Monday, March 24, 2014

always check your directions before going someplace, thrice

had my physical exam for pc today, all the way in petrzalka (30 mins away). I took one tram, two buses, and a loss of dignity. after rushing out of the house and feeling hopeful about the changing weather, i decided to step out of the house barely wearing anything. after walking around the block trying to find my first bus stop, i was thinking people were staring EXTRA hard at me today despite my afro puff blowing harshly into the wind.
anyway i digress, after an uneventful checkin at the front desk, i came in 10 mins earlty and sat down outside the doctors office. smooth examination EXCEPT the fact that they cant do two of the blood work on the spot and i cant only get the form back AFTER my pap test (and other blood work).
SMOOTHLY, im in for a hell of about one more month (when all the medical procedures are due)
but i am making progress!
to immunizations!!!

Thursday, March 13, 2014

switching from belly dancing to capoeira

im completely in love with it, i mean, usually when i look at other people do stuff that i like, i only like it as a spectator, but this time, im completely in love with doing it. and the group is pretty good too. im totally confident ill become a "mestres", or at least get a cord:)

Wednesday, March 12, 2014

we cant choose where we come from...

lemme tell you how this movie, tpbw, was one of the most real movies ive seen lately. what does a fresh out of college black girl have to do with a group of middle class white teenagers? its not the content, but the realization that everything is not a happy ending and everyone may be ok on the outside, but they may seem life they are dragged through hell on the inside.
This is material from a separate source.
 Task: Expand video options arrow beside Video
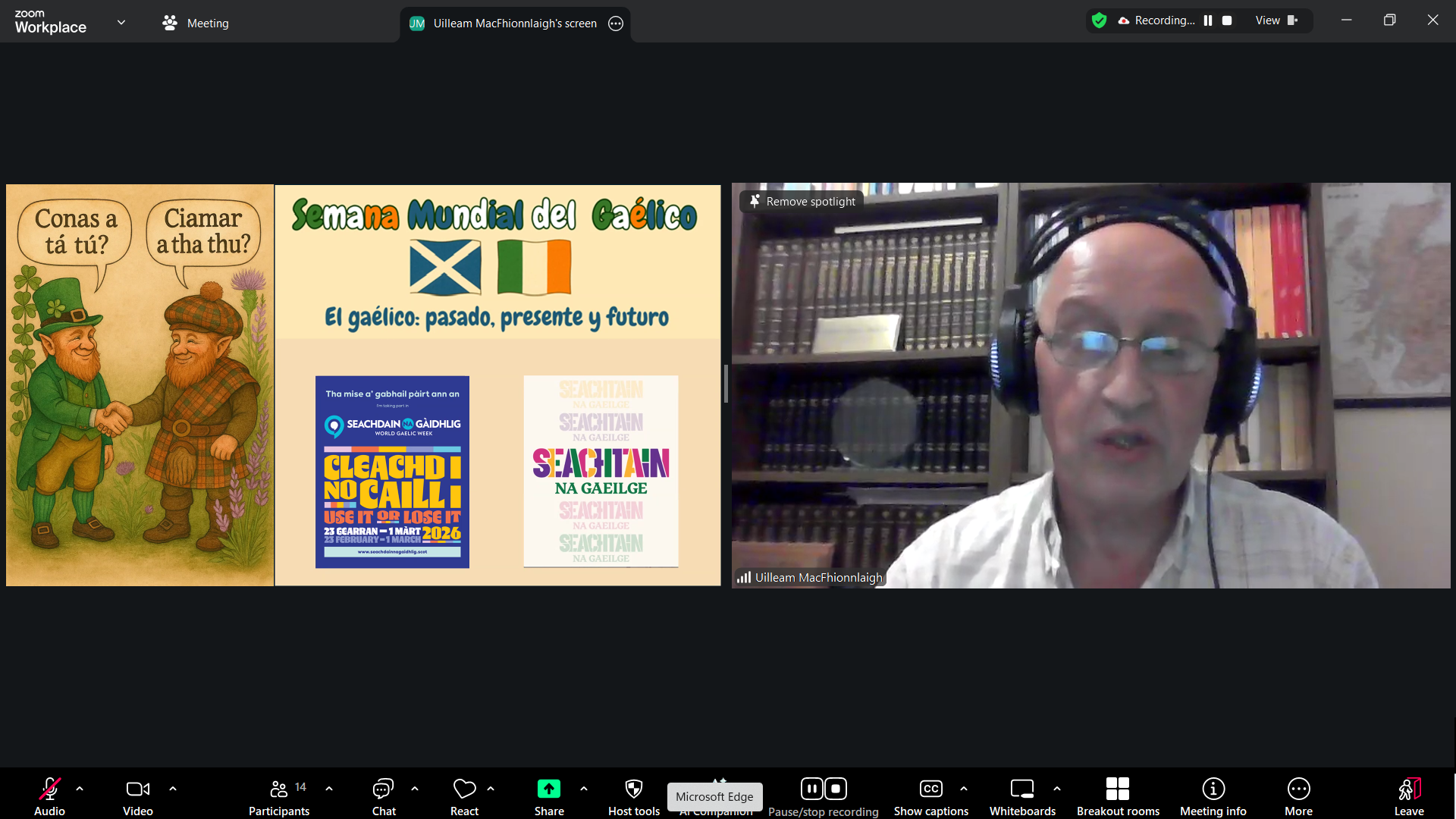[x=173, y=789]
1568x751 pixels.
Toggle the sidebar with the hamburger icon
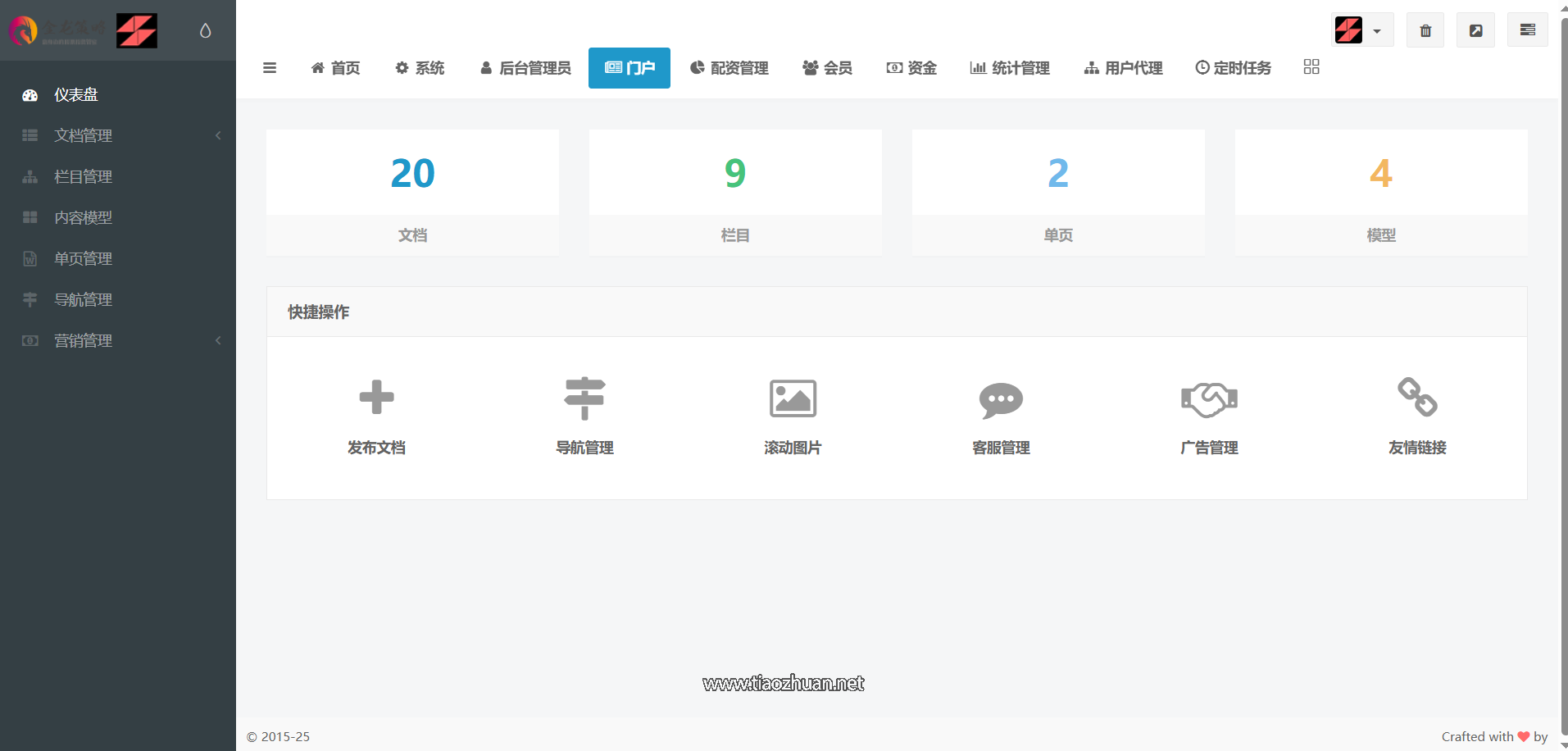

first of all, i abhor movies that glorify the teenage years. not on a comedic basis, but making it seem like the purpose of those years spent on social agony are just a series of stories to be told in your later years, and that they would mean nothing. this movie was different.

right off the bat, i knew that i shared some adolescent characteristics with the main character. he was quiet, but he had a nice group of friends that were practically blood related.
and the most important characteristic of all- he like i, thought that he had a happy childhood, but looking back to the horrors of what actually happened is the only way to move forward.

yes, i was quite happy as a child, and thankful for the ignorance that made me laugh and enjoy life with my family. but i there is still a silent voice in my head that reeks of melancholy. a distaste not for people, but for the belief of the kindness of others. im sure if i believed in reincarnation, my previous body would have been in the ranks of the followers of such ideology as neitzsche. no, im not some non believer in nothing (which actually makes me have at least one belief) or a big fan of ayn rand.

Friday, March 7, 2014

nazgul, giant pregnant ladies, pissing men=my prague experience

 view from the castle
 in front of the kafka museum
 statue dedicated to the nazgul of tolkien
avas dream

hot mess of the day award goes to...

so after playing/lessons in the yard in the morning in my hot pink pajamas, and forgetting my ongoing laundry, i had to take ava to tenis practice. clearly this black girl does not give a fuck.

peacecorps progress! the other day i had a dentist appt and it went well! i am practically half way through with medical clearance. i finally sent my visa and passport documents via fed ex. as soon as i get some comformation on its acceptance, i can finally start breathing.